## MATERIALS PROVIDED
▼
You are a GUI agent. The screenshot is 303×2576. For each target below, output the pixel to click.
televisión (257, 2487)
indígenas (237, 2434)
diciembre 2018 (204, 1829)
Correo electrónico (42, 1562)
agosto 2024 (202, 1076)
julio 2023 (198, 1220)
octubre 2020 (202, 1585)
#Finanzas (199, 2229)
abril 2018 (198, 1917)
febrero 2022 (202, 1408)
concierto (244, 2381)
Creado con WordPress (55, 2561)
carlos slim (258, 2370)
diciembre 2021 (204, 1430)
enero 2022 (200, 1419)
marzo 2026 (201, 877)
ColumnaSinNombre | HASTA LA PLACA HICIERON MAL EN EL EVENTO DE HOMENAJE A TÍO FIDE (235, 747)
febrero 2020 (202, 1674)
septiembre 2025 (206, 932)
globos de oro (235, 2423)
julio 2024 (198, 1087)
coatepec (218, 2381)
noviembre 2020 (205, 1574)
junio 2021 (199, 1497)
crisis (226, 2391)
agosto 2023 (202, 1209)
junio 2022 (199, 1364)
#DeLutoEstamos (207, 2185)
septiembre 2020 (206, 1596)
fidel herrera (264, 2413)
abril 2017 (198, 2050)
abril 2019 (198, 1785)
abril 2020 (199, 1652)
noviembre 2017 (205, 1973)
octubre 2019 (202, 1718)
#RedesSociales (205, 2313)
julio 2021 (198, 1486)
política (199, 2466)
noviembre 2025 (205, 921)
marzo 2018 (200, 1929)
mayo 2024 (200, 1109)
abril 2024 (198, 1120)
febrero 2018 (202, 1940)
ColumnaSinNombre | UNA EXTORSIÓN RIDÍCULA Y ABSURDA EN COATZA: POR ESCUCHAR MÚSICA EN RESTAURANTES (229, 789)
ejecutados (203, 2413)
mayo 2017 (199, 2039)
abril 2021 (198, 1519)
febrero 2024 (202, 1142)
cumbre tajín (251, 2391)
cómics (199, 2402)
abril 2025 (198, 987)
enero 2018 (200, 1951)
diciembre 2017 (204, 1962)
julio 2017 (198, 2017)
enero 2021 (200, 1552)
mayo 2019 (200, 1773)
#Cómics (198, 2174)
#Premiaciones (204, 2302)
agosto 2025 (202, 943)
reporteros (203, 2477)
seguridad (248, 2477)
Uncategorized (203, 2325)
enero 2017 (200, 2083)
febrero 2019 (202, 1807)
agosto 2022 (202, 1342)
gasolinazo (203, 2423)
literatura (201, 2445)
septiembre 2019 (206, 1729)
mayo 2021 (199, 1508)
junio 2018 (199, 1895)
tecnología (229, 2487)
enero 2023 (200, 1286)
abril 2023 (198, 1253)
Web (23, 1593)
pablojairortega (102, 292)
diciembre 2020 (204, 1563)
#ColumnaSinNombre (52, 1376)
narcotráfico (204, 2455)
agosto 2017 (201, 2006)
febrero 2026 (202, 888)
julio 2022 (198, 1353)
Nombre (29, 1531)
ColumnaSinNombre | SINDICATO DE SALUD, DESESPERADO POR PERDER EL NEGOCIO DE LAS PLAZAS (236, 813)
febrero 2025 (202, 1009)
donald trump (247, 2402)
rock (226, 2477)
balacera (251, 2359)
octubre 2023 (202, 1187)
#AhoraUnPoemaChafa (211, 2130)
▲
## WORK ITEM
Repeat the lines from the first one in the records through the line containing "noviembre 2017 (205, 1973)", exactly as written, and nothing else.

## RESPONSE TO THIS TASK
You are a GUI agent. The screenshot is 303×2576. For each target below, output the pixel to click.
televisión (257, 2487)
indígenas (237, 2434)
diciembre 2018 (204, 1829)
Correo electrónico (42, 1562)
agosto 2024 (202, 1076)
julio 2023 (198, 1220)
octubre 2020 (202, 1585)
#Finanzas (199, 2229)
abril 2018 (198, 1917)
febrero 2022 (202, 1408)
concierto (244, 2381)
Creado con WordPress (55, 2561)
carlos slim (258, 2370)
diciembre 2021 (204, 1430)
enero 2022 (200, 1419)
marzo 2026 (201, 877)
ColumnaSinNombre | HASTA LA PLACA HICIERON MAL EN EL EVENTO DE HOMENAJE A TÍO FIDE (235, 747)
febrero 2020 (202, 1674)
septiembre 2025 (206, 932)
globos de oro (235, 2423)
julio 2024 (198, 1087)
coatepec (218, 2381)
noviembre 2020 (205, 1574)
junio 2021 (199, 1497)
crisis (226, 2391)
agosto 2023 (202, 1209)
junio 2022 (199, 1364)
#DeLutoEstamos (207, 2185)
septiembre 2020 (206, 1596)
fidel herrera (264, 2413)
abril 2017 (198, 2050)
abril 2019 (198, 1785)
abril 2020 (199, 1652)
noviembre 2017 (205, 1973)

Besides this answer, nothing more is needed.